O partido alegou que os candidatos se beneficiaram do suposto constrangimento provocado pelo empresário Luciano Hang, dono das lojas Havan. Segundo as alegações da chapa petista, em vídeo divulgado na internet, Hang teria constrangido seus funcionários a votarem em Bolsonaro "sob ameaças de fechamento de lojas e dispensa".

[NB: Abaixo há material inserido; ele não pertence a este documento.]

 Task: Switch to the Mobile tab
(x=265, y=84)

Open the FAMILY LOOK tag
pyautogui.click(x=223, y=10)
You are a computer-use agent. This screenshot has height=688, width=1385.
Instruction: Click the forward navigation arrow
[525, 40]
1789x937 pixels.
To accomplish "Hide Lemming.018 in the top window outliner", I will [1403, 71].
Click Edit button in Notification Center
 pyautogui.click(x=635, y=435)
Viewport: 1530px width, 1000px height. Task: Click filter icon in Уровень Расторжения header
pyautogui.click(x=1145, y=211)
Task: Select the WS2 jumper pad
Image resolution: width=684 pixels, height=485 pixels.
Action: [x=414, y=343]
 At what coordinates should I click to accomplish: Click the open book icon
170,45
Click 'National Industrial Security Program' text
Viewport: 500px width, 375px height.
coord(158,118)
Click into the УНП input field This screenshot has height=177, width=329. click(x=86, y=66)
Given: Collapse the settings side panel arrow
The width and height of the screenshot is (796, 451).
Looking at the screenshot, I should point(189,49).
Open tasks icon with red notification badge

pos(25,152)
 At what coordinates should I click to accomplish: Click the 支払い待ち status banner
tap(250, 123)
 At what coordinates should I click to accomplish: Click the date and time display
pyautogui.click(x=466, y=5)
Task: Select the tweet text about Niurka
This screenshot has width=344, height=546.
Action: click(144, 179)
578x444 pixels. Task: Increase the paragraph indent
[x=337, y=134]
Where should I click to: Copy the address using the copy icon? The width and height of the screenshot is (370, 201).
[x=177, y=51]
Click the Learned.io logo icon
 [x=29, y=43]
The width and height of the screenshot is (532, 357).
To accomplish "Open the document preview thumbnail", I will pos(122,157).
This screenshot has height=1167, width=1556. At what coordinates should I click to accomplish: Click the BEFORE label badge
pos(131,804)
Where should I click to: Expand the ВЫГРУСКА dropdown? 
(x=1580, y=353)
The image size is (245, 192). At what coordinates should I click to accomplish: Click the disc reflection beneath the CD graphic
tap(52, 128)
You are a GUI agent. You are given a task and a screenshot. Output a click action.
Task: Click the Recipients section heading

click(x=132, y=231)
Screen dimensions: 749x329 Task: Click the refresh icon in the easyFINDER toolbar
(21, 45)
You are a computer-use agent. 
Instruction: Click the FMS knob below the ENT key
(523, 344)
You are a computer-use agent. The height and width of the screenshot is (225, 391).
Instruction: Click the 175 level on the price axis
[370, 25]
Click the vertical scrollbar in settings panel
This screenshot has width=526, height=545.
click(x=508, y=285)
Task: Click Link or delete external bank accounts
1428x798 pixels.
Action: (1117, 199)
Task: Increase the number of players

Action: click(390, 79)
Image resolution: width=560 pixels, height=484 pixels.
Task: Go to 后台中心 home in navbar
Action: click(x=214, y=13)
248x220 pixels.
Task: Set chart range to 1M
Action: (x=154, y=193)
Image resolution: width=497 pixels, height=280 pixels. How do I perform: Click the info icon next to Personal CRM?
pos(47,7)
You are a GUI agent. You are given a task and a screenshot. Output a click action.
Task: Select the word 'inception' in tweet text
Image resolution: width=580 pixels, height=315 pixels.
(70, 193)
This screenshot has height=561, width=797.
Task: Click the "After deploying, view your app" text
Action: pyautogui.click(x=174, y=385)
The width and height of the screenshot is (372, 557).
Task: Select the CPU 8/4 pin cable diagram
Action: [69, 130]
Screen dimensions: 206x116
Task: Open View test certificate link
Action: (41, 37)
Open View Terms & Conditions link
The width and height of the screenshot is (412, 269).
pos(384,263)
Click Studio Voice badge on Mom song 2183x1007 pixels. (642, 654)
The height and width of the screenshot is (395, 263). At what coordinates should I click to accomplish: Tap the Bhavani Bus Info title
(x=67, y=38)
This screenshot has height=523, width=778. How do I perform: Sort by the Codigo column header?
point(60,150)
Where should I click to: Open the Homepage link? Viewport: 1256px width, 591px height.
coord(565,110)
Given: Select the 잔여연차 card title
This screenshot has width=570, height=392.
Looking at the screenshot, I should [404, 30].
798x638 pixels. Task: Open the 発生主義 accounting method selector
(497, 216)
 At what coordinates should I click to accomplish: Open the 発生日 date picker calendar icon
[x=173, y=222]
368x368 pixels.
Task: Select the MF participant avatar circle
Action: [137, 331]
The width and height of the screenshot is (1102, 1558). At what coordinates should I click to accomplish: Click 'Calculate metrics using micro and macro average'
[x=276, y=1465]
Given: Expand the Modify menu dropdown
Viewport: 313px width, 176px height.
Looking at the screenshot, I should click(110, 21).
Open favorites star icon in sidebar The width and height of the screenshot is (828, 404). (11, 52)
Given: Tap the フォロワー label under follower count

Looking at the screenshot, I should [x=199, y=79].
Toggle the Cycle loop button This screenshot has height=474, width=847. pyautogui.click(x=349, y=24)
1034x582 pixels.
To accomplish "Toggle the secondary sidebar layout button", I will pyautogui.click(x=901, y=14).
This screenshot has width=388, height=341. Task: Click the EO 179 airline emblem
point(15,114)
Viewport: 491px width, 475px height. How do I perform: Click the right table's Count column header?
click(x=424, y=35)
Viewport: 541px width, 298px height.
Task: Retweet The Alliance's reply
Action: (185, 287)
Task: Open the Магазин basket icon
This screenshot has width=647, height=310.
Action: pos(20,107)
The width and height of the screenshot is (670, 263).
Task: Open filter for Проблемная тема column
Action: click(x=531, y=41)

Ao julgar o caso, o relator, ministro Jorge Mussi, entendeu que o PT não apresentou provas suficientes para justificar a cassação por abuso. De acordo com Mussi, a ação se limitou em reproduzir matérias jornalísticas e publicações em redes sociais, além de uma ação do Ministério Público do Trabalho (MPT), contra Hang. "Para se caracterizar o abuso de poder apto a incidência de penalidade é impositivo constar, de forma inequívoca, a gravidade dos fatos, demonstrada a partir do alto grau de reprovabilidade da conduta", disse o ministro.

Mussi também relatou que o empresário tem direito assegurado pela Constituição de se manifestar publicamente sobre política. Na avaliação do relator, as declarações de Hang foram direcionadas ao público em geral e não aos funcionários. "O fato de Luciano Hang afirmar, em vídeo divulgado em sua rede social, que poderia deixar de abrir mais lojas conforme o resultado da eleição não constitui ato de coação, mas de desabafo.”, concluiu.

Em parecer enviado ao TSE, o Ministério Público Eleitoral (MPE) se manifestou pela improcedência da ação por entender que Bolsonaro não tinha conhecimento do suposto abuso. Além disso, o MPE alegou que as declarações não interferiram no resultado do pleito.